As a NATO member with a 550-kilometer border with Iran, Turkey is attempting to mediate the ongoing conflict. However, its heavy reliance on imports, especially in energy, makes it particularly vulnerable in this volatile environment. Finance Minister Mehmet Şimşek has acknowledged that Turkey cannot remain insulated from the crisis's fallout, particularly concerning the current account deficit, which poses a significant risk to the Lira.

Numbers Reveal: A Sharp Decline in Net Reserves

Research from Bürümcekçi Research and Consultancy indicates that the Turkish Central Bank sold $26 billion USD in foreign exchange in the three weeks leading up to March 19th, resulting in net foreign exchange reserves dropping to $43.4 billion USD. Other estimates suggest a total decrease of $34 billion USD since the conflict began.

Gold as a Safety Net: Substantial Reserves at the Central Bank's Disposal

Data from JPMorgan reveals that the Turkish Central Bank holds gold reserves valued at over $100 billion USD, with about $30 billion USD deposited with the Bank of England. These gold reserves could be utilized for intervention in the foreign exchange market, potentially serving as a crucial asset.

Reports suggest that the Central Bank is considering gold swap transactions to enhance its foreign exchange reserves, which involve temporarily exchanging gold for foreign currency with an agreement to reverse the transaction later.

Attempting to Rebuild Economic Credibility: Strict Policies and Mixed Results

Under Finance Minister Şimşek and Central Bank Governor Hafize Gaye Erkan, Turkey has made strides in rebuilding economic credibility over the past three years. Their policies of high interest rates and a strong exchange rate regime have successfully reduced inflation from a peak of 85% in late 2022 to around 30% in January 2026. These measures have also attracted foreign investment, aiding in the recovery of foreign exchange reserves.

Energy Challenges and Persistent Inflation: A Burden on Economic Stability

Despite these efforts, rising energy costs are beginning to impact the Turkish economy, threatening the effectiveness of tight monetary policies. Since the conflict began on February 28th, Brent crude oil prices have surged over $30 per barrel, contributing to an inflation rate of 31.5% last month, one of the highest globally. Additionally, Turkey's annualized current account deficit has widened to nearly $33 billion USD.

Looking Ahead: Prolonged Conflict and Potential Lira Capitulation

Timothy Ash, a Senior Sovereign Strategist at RBC BlueBay Asset Management, remarked that while Turkey has performed better than expected, prolonged conflict and high energy prices could force the country to allow the Lira to depreciate and raise interest rates, which could have global repercussions.
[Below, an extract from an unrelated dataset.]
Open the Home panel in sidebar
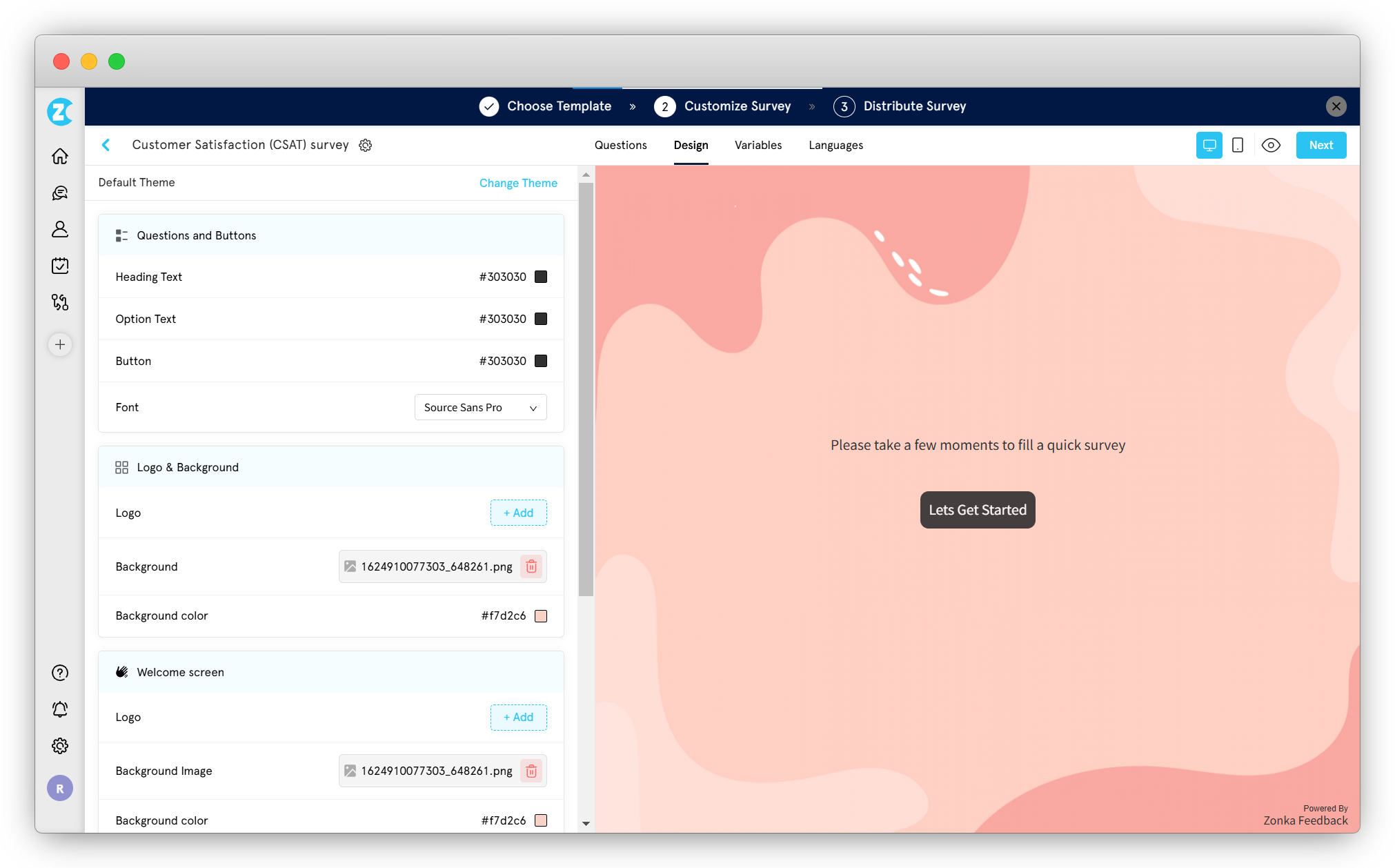The image size is (1395, 868). coord(60,156)
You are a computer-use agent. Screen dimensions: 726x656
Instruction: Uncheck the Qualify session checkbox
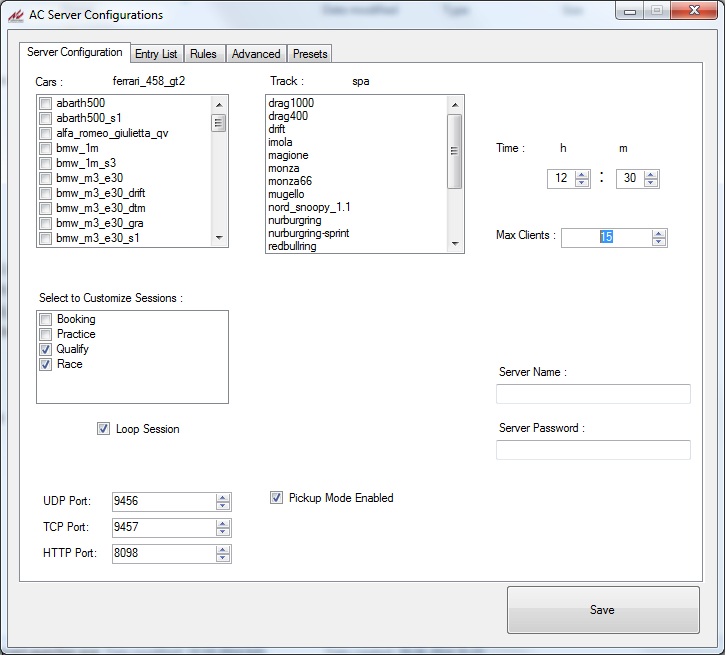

Historical Comparison: Lessons from Past Turmoil

The Turkish Central Bank has so far refrained from raising its key policy interest rate, contrasting with the significant hike in March of the previous year. At that time, the Central Bank injected up to $50 billion to support the Lira, leading to a drastic drop in net reserves.

Multiple Pressures: Political and Economic Challenges on the Horizon

While Turkey has rebuilt its foreign exchange reserves, any further economic weakening, coupled with a potential influx of Iranian refugees, could complicate President Erdoğan's political prospects ahead of the upcoming presidential elections in May 2028. Current polls indicate that Erdoğan's ruling party is slightly trailing the main opposition party.